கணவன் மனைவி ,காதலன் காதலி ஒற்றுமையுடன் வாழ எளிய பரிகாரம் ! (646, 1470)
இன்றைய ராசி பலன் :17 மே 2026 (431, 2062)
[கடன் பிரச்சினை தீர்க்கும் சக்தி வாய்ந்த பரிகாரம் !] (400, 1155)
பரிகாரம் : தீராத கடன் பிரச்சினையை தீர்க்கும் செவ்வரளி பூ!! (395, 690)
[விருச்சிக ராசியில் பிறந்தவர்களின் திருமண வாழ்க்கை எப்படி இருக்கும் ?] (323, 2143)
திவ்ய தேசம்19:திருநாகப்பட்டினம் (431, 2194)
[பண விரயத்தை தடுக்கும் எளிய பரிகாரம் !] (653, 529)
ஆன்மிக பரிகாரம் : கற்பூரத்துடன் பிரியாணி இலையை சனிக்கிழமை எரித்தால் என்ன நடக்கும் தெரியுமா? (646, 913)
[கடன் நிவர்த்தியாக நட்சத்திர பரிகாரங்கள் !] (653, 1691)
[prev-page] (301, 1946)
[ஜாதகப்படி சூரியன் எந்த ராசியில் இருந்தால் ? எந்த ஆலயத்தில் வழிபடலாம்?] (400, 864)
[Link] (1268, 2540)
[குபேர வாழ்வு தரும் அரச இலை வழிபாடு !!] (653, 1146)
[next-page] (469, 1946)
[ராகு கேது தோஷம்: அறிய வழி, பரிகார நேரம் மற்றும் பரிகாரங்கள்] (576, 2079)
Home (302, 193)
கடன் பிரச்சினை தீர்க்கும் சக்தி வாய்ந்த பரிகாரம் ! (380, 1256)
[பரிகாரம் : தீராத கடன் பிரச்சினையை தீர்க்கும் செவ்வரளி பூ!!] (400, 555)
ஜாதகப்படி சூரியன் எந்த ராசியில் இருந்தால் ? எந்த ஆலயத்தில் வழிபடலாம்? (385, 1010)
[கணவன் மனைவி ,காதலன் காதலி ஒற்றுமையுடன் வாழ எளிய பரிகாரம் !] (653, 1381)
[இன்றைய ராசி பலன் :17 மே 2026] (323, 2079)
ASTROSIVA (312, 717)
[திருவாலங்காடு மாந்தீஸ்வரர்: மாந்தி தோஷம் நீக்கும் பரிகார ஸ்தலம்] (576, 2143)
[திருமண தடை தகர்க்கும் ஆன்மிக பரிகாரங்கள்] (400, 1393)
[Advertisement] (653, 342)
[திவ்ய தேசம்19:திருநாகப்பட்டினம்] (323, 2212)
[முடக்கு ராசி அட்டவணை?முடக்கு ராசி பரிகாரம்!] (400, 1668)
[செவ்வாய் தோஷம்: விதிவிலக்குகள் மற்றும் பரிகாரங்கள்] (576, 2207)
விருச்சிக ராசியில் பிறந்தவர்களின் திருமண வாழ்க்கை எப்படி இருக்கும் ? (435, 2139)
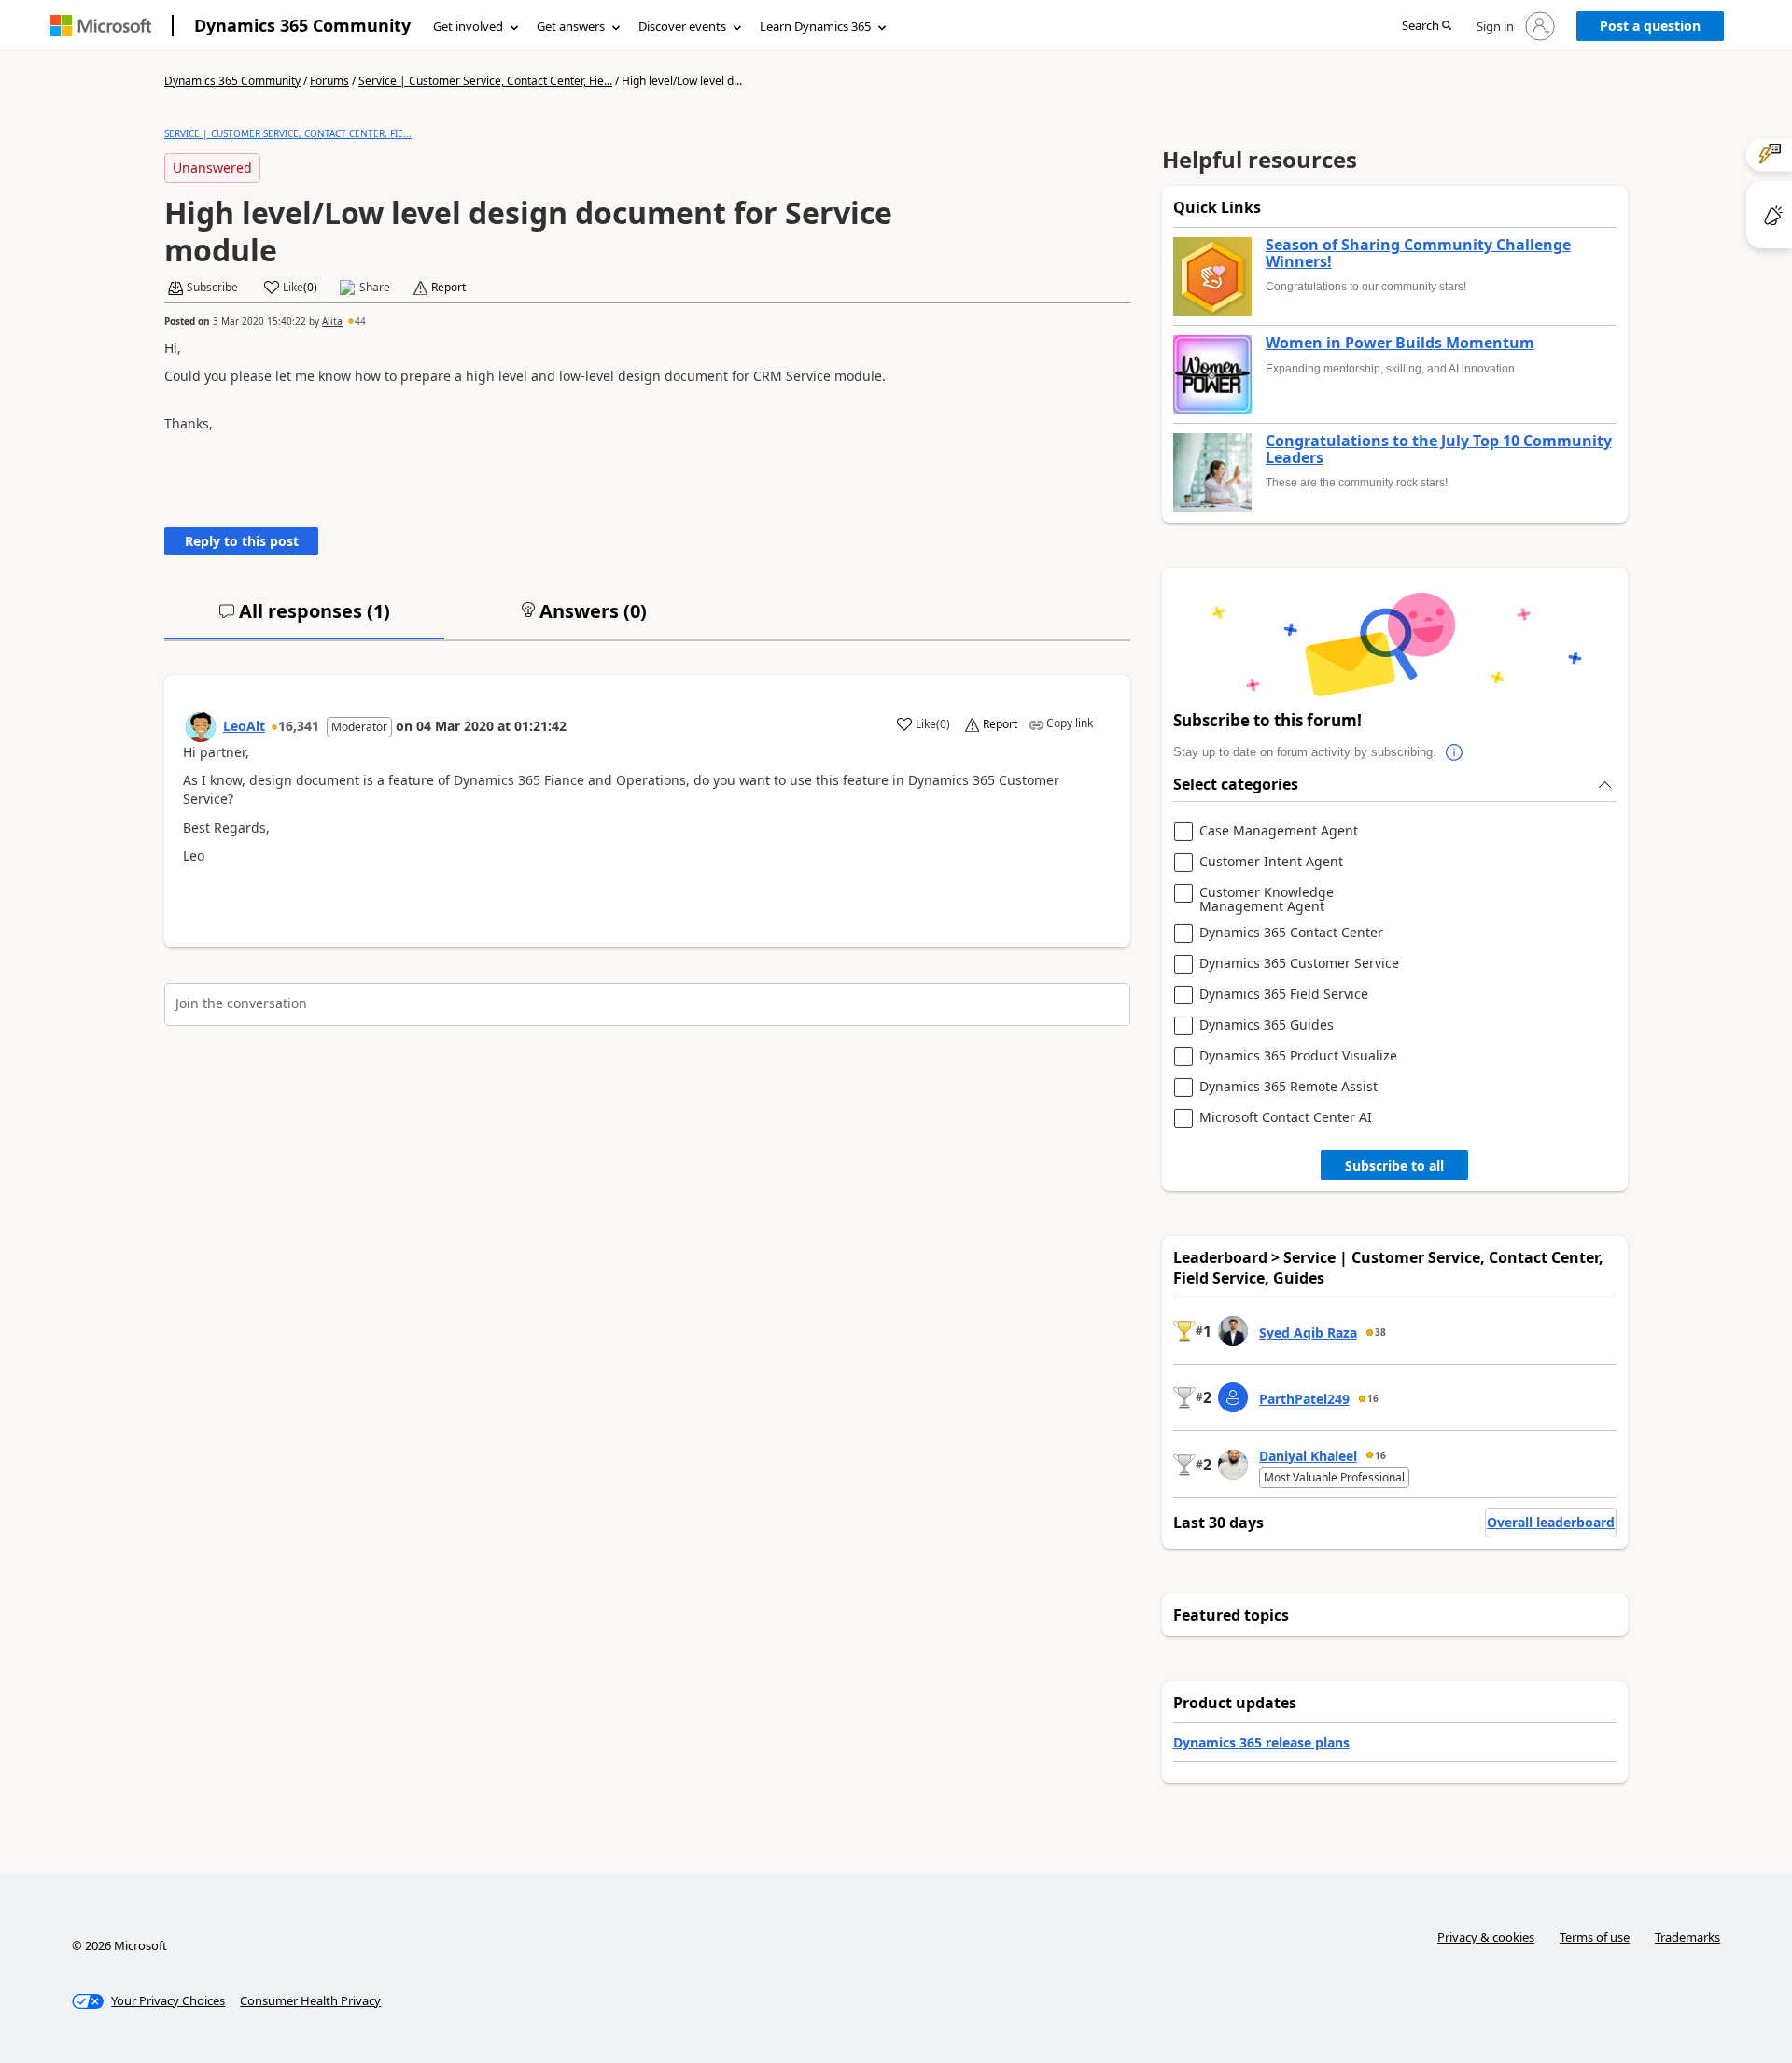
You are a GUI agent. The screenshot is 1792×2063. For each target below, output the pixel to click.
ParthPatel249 (1304, 1399)
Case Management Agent (1278, 831)
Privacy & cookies (1485, 1937)
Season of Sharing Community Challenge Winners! (1418, 253)
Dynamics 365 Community (302, 25)
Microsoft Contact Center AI (1285, 1118)
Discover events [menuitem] (682, 26)
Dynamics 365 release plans (1261, 1742)
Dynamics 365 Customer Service (1299, 964)
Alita (332, 321)
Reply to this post (242, 541)
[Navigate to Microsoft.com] (100, 25)
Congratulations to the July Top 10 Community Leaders (1439, 449)
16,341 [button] (298, 726)
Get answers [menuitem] (571, 26)
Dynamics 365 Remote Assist (1288, 1087)
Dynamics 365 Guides (1266, 1025)
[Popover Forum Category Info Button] (1455, 752)
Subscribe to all (1394, 1165)
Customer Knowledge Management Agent (1266, 899)
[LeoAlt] (201, 727)
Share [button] (374, 287)
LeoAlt (244, 726)
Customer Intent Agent (1271, 862)
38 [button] (1380, 1332)
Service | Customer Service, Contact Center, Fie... (485, 81)
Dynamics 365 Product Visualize (1298, 1056)
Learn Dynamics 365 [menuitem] (815, 26)
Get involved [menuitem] (468, 26)
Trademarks (1687, 1937)
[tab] (304, 618)
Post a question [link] (1650, 26)
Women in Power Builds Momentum (1400, 343)
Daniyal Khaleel (1308, 1456)
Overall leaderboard (1551, 1522)
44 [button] (360, 321)
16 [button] (1373, 1398)
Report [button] (448, 287)
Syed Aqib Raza (1308, 1332)
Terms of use (1595, 1937)
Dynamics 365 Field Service (1283, 995)
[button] (1427, 26)
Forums (329, 81)
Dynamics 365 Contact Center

Exercise:
Set the records down again word for word; the pictures stay out.

Exercise result:
கணவன் மனைவி ,காதலன் காதலி ஒற்றுமையுடன் வாழ எளிய பரிகாரம் ! (646, 1470)
இன்றைய ராசி பலன் :17 மே 2026 (431, 2062)
[கடன் பிரச்சினை தீர்க்கும் சக்தி வாய்ந்த பரிகாரம் !] (400, 1155)
பரிகாரம் : தீராத கடன் பிரச்சினையை தீர்க்கும் செவ்வரளி பூ!! (395, 690)
[விருச்சிக ராசியில் பிறந்தவர்களின் திருமண வாழ்க்கை எப்படி இருக்கும் ?] (323, 2143)
திவ்ய தேசம்19:திருநாகப்பட்டினம் (431, 2194)
[பண விரயத்தை தடுக்கும் எளிய பரிகாரம் !] (653, 529)
ஆன்மிக பரிகாரம் : கற்பூரத்துடன் பிரியாணி இலையை சனிக்கிழமை எரித்தால் என்ன நடக்கும் தெரியுமா? (646, 913)
[கடன் நிவர்த்தியாக நட்சத்திர பரிகாரங்கள் !] (653, 1691)
[prev-page] (301, 1946)
[ஜாதகப்படி சூரியன் எந்த ராசியில் இருந்தால் ? எந்த ஆலயத்தில் வழிபடலாம்?] (400, 864)
[Link] (1268, 2540)
[குபேர வாழ்வு தரும் அரச இலை வழிபாடு !!] (653, 1146)
[next-page] (469, 1946)
[ராகு கேது தோஷம்: அறிய வழி, பரிகார நேரம் மற்றும் பரிகாரங்கள்] (576, 2079)
Home (302, 193)
கடன் பிரச்சினை தீர்க்கும் சக்தி வாய்ந்த பரிகாரம் ! (380, 1256)
[பரிகாரம் : தீராத கடன் பிரச்சினையை தீர்க்கும் செவ்வரளி பூ!!] (400, 555)
ஜாதகப்படி சூரியன் எந்த ராசியில் இருந்தால் ? எந்த ஆலயத்தில் வழிபடலாம்? (385, 1010)
[கணவன் மனைவி ,காதலன் காதலி ஒற்றுமையுடன் வாழ எளிய பரிகாரம் !] (653, 1381)
[இன்றைய ராசி பலன் :17 மே 2026] (323, 2079)
ASTROSIVA (312, 717)
[திருவாலங்காடு மாந்தீஸ்வரர்: மாந்தி தோஷம் நீக்கும் பரிகார ஸ்தலம்] (576, 2143)
[திருமண தடை தகர்க்கும் ஆன்மிக பரிகாரங்கள்] (400, 1393)
[Advertisement] (653, 342)
[திவ்ய தேசம்19:திருநாகப்பட்டினம்] (323, 2212)
[முடக்கு ராசி அட்டவணை?முடக்கு ராசி பரிகாரம்!] (400, 1668)
[செவ்வாய் தோஷம்: விதிவிலக்குகள் மற்றும் பரிகாரங்கள்] (576, 2207)
விருச்சிக ராசியில் பிறந்தவர்களின் திருமண வாழ்க்கை எப்படி இருக்கும் ? (435, 2139)
You are a GUI agent. The screenshot is 1792×2063. For each target below, output the pixel to click.
ParthPatel249 (1304, 1399)
Case Management Agent (1278, 831)
Privacy & cookies (1485, 1937)
Season of Sharing Community Challenge Winners! (1418, 253)
Dynamics 365 Community (302, 25)
Microsoft Contact Center AI (1285, 1118)
Discover events [menuitem] (682, 26)
Dynamics 365 release plans (1261, 1742)
Dynamics 365 Customer Service (1299, 964)
Alita (332, 321)
Reply to this post (242, 541)
[Navigate to Microsoft.com] (100, 25)
Congratulations to the July Top 10 Community Leaders (1439, 449)
16,341 [button] (298, 726)
Get answers [menuitem] (571, 26)
Dynamics 365 Remote Assist (1288, 1087)
Dynamics 365 Guides (1266, 1025)
[Popover Forum Category Info Button] (1455, 752)
Subscribe to all (1394, 1165)
Customer Knowledge Management Agent (1266, 899)
[LeoAlt] (201, 727)
Share [button] (374, 287)
LeoAlt (244, 726)
Customer Intent Agent (1271, 862)
38 [button] (1380, 1332)
Service | Customer Service, Contact Center, Fie... (485, 81)
Dynamics 365 Product Visualize (1298, 1056)
Learn Dynamics 365 [menuitem] (815, 26)
Get involved [menuitem] (468, 26)
Trademarks (1687, 1937)
[tab] (304, 618)
Post a question [link] (1650, 26)
Women in Power Builds Momentum (1400, 343)
Daniyal Khaleel (1308, 1456)
Overall leaderboard (1551, 1522)
44 [button] (360, 321)
16 [button] (1373, 1398)
Report [button] (448, 287)
Syed Aqib Raza (1308, 1332)
Terms of use (1595, 1937)
Dynamics 365 Field Service (1283, 995)
[button] (1427, 26)
Forums (329, 81)
Dynamics 365 Contact Center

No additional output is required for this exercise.